Cuidado com imprescritibilidade se deve ao poder que ela confere ao Estado

A aprovação do projeto pelo Senado se deu quatro dias depois de uma polêmica sobre racismo no futebol: em 14 de maio, o jogador Edenilson, do Internacional, alegou que foi chamado de “macaco” pelo jogador português Rafael Ramos, do Corinthians, durante uma partida do Campeonato Brasileiro. O corintiano diz que Edenilson o entendeu mal. Se a nova lei passar pela Câmara e for sancionada, situações como essa poderiam resultar em prisão inafiançável – no caso em questão, Ramos pagou uma fiança de R$ 10 mil e foi liberado.

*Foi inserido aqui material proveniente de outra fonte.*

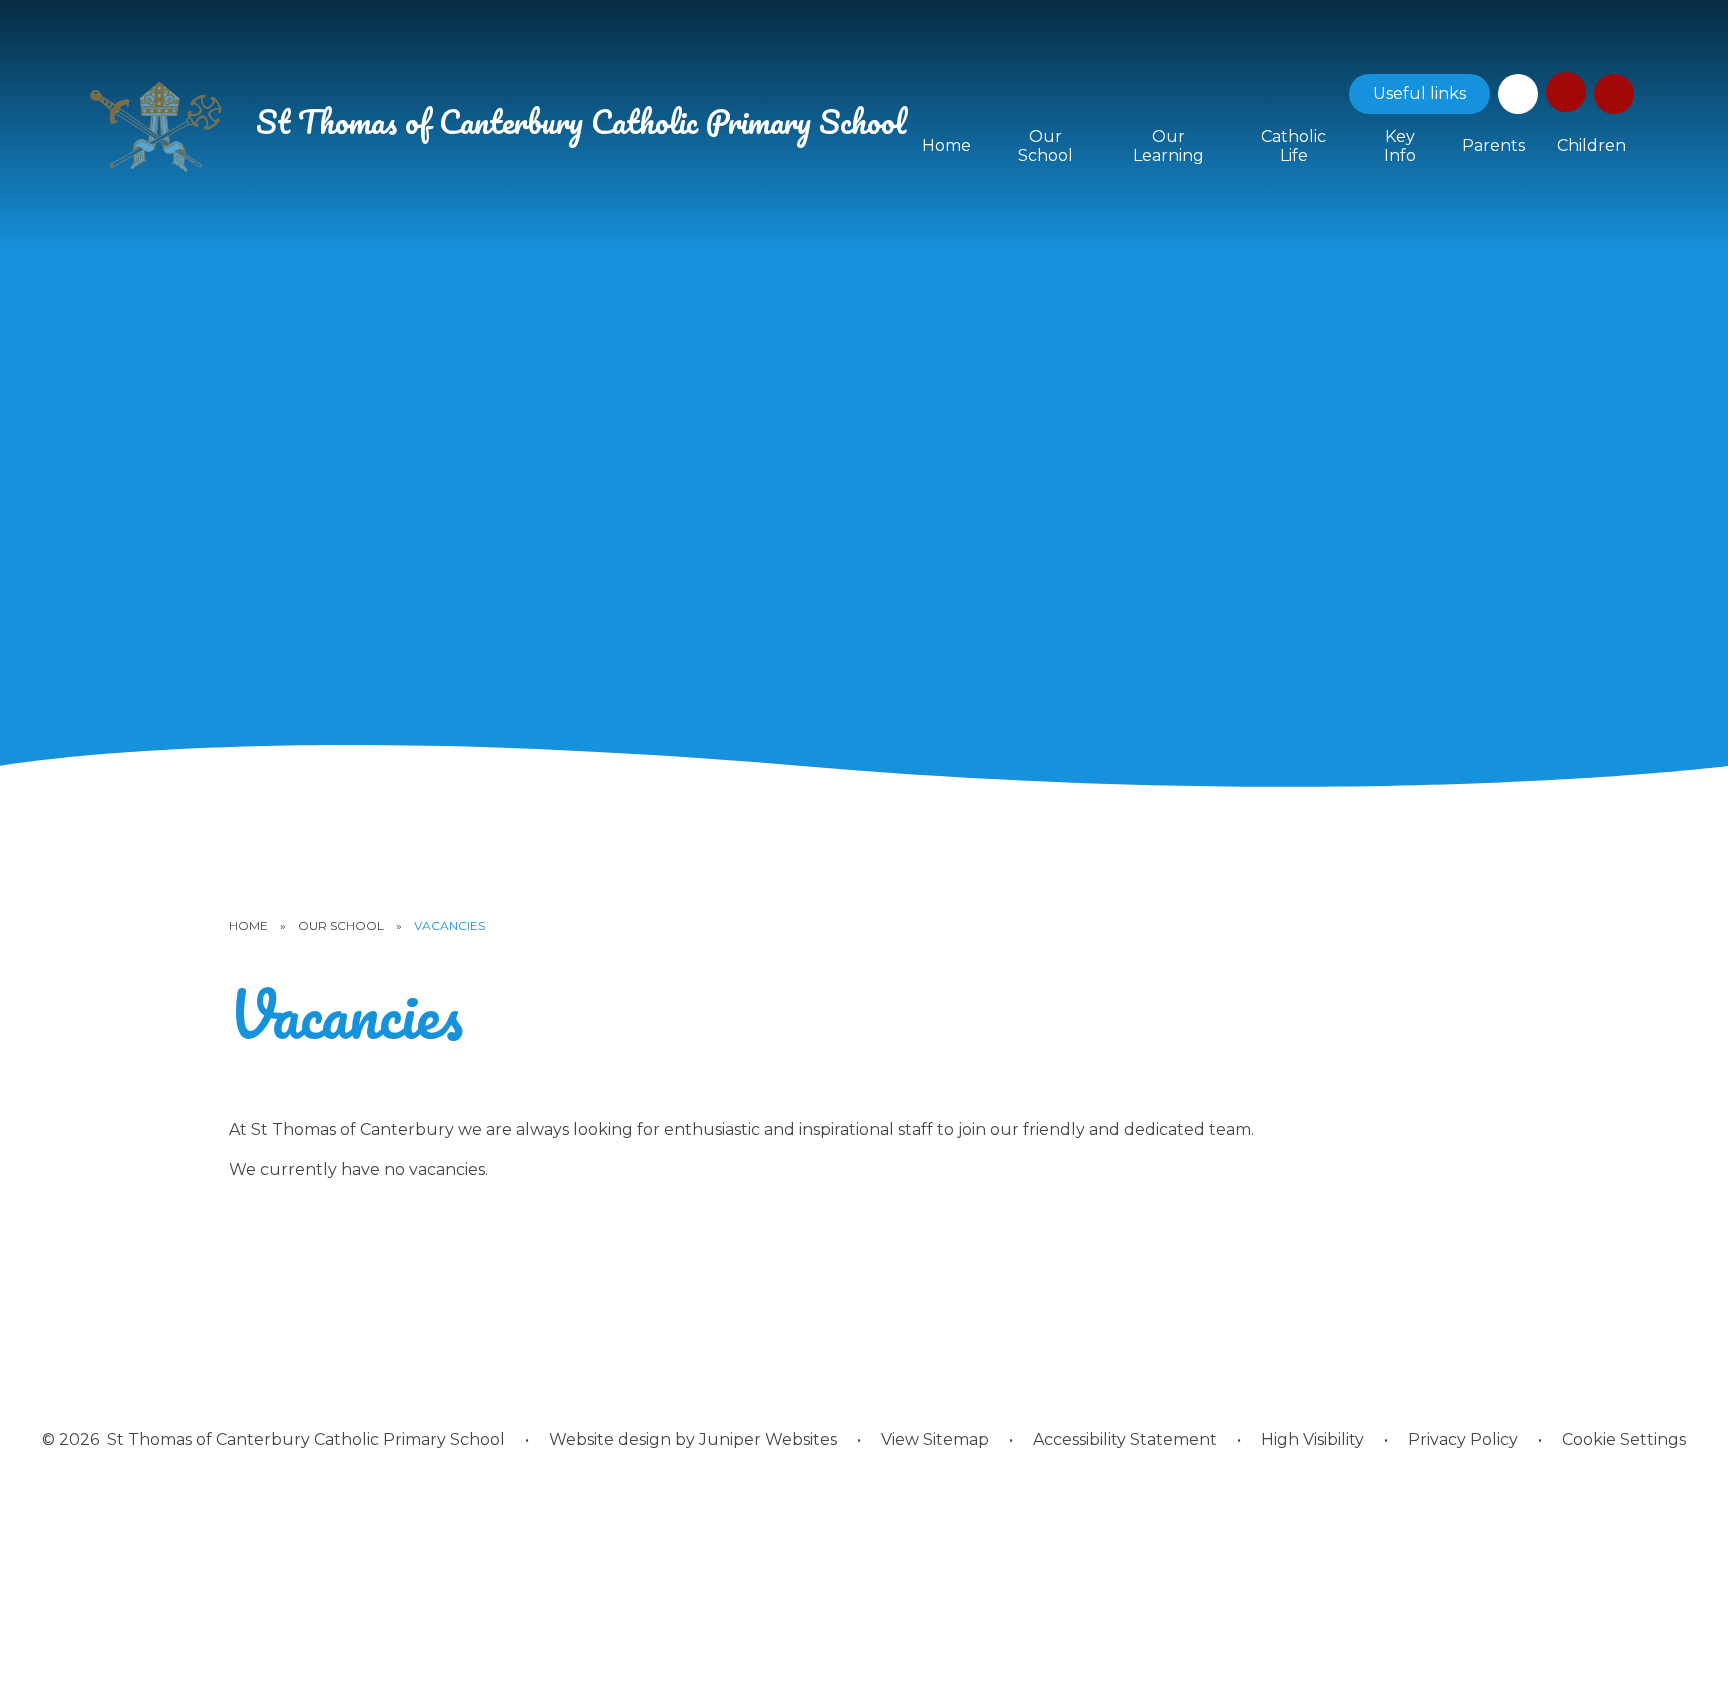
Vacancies (449, 925)
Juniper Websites (768, 1439)
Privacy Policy (1463, 1439)
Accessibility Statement (1125, 1439)
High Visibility (1312, 1439)
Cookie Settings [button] (1624, 1439)
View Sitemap (935, 1439)
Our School (341, 925)
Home (248, 925)
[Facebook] (1518, 94)
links (1419, 93)
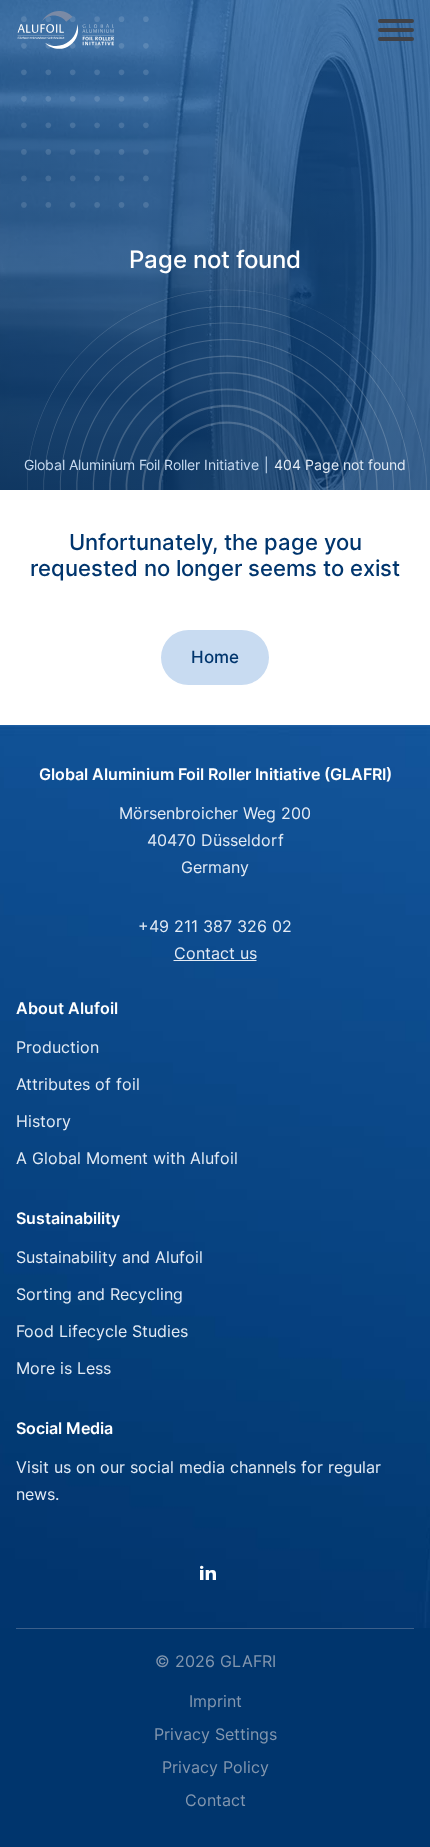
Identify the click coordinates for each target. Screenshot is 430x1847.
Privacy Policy (215, 1767)
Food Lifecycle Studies (102, 1331)
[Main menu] (396, 30)
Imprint (215, 1701)
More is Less (63, 1368)
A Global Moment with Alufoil (127, 1158)
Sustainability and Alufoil (109, 1257)
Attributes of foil (78, 1084)
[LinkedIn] (215, 1572)
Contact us (215, 953)
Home (215, 657)
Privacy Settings (215, 1734)
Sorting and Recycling (99, 1294)
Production (57, 1047)
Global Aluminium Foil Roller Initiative (141, 464)
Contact (215, 1800)
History (43, 1121)
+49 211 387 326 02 (215, 926)
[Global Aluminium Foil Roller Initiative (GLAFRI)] (66, 30)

Em geral, a lei brasileira é parcimoniosa com a imprescritibilidade: nem mesmo o homicídio e o estupro são crimes imprescritíveis. O objetivo dessa cautela é evitar que o Estado possa usar a lei para exercer controle sobre o indivíduo.

"A regra do sistema é a prescrição. O Estado tem um prazo para processar uma pessoa, para punir e para executar a pena. A regra é a prescritibilidade dos crimes, porque senão passaríamos ad aeternum esperando o Estado processar. Se a pessoa praticou crime com 18 anos, você vai punir a pessoa com 68? Você não está punindo a mesma pessoa. A imprescritibilidade é a exceção do sistema”, explicou Andrew Fernandes Farias, especialista em Direito Penal, em entrevista à Gazeta do Povo no ano passado.